An Taisce criticises Government’s low carbon roadmap

Urgent energy demand reduction and legally binding greenhouse gas (GHG) limits are essential for humanity’s long-term survival

An Taisce, The National Trust for Ireland, has today (7 January 2014) called on Government to amend its ‘roadmap’ for electricity generation.  An Taisce’s submission to the Department of Communications, Energy and Natural Resources calls for energy demand reductions and legally-binding greenhouse gas limits to slow climate change and provide hope for future generations.

Energy Demand Reductions:

An Taisce stresses that attention must shift to energy savings and energy efficiency.  These have not received enough attention to date.

“Given the urgency required to address climate change and the slowness of delivering new low carbon electricity supply, very large investments in electricity demand reduction are now required to provide both energy saving and energy efficiency”, according to An Taisce’s submission to Government.

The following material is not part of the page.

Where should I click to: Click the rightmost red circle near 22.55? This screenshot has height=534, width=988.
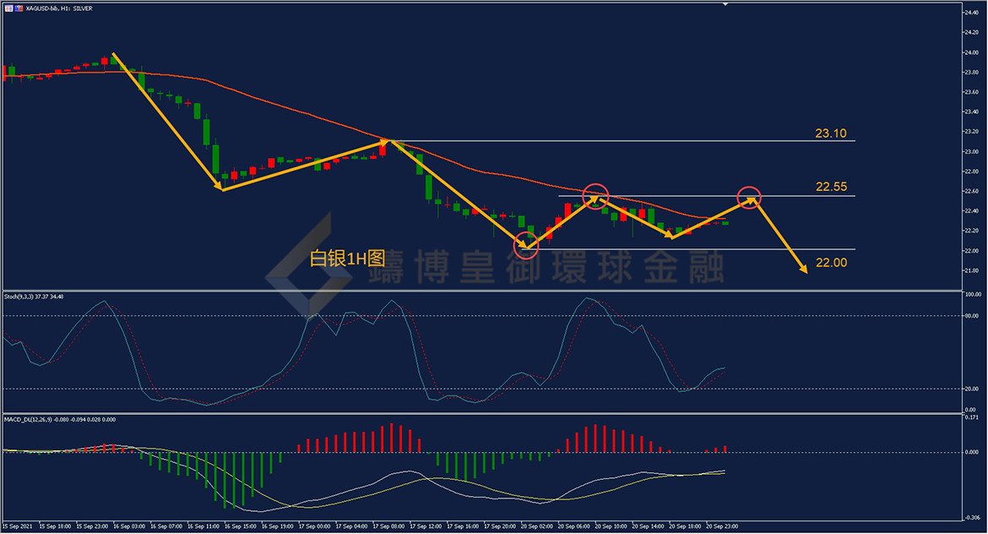[748, 198]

Describing the Government’s low carbon roadmap, James Nix, An Taisce’s Policy Director stated:

“Despite using rhetoric portraying a low carbon future, Ireland’s draft Electricity Generation Roadmap is unclear, scientifically deficient and ignores the commitments Ireland made at Copenhagen. The ‘roadmap’ plots a course that continues to lock in electricity generation based on high-carbon fossil fuels”.

Legally Binding Limits:

A legally-binding cap to carbon emissions, a national greenhouse gas (GHG) budget, is required for the period from now up to 2050.  This would assign annual targets to 2050, and define the path of emissions reductions so that temperatures do not rise any more than 2ºC on average across the world.  Emissions from all sectors – including electricity generation – must share the national budget without exceeding it.  Only this approach respects scientific realities and global equity.  It is also commensurate with the clear and present risks to Ireland’s society and economy posed by climate change.

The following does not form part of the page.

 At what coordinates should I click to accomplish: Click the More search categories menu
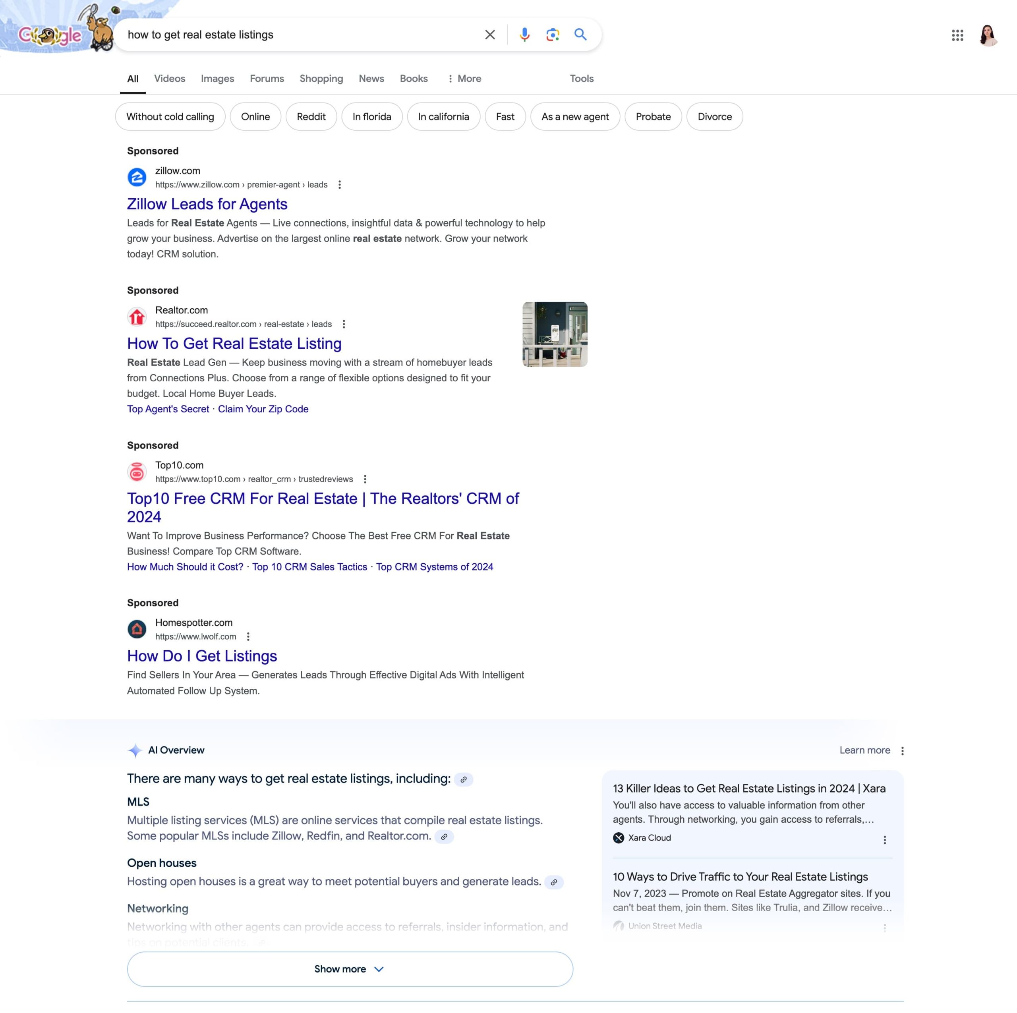coord(464,78)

The only practical mechanism to impede climate change and limit future impacts is to place an absolute cap on total cumulative GHG emissions.  Climate pollution must cease before this cap is breached.  Due to the lack of effective action to date, only a small amount of the remaining fossil fuel – shared across all humanity – can still be burned. Ireland must play its part in limiting the global amount of fossil fuels burnt, to ensure that less that a further 1000 Gt (Giga tonnes) of CO2 is released world-wide into the atmosphere.

In practical terms this means that at least 80% of currently known fossil fuel reserves must remain in the ground. This can be achieved only if current high-emitting countries, such as Ireland, commence radical emissions reduction.

We can still act with hope for ourselves and our children by immediately making the urgent transition to a low-carbon society and economy.

Taken from An Taisce’s press release.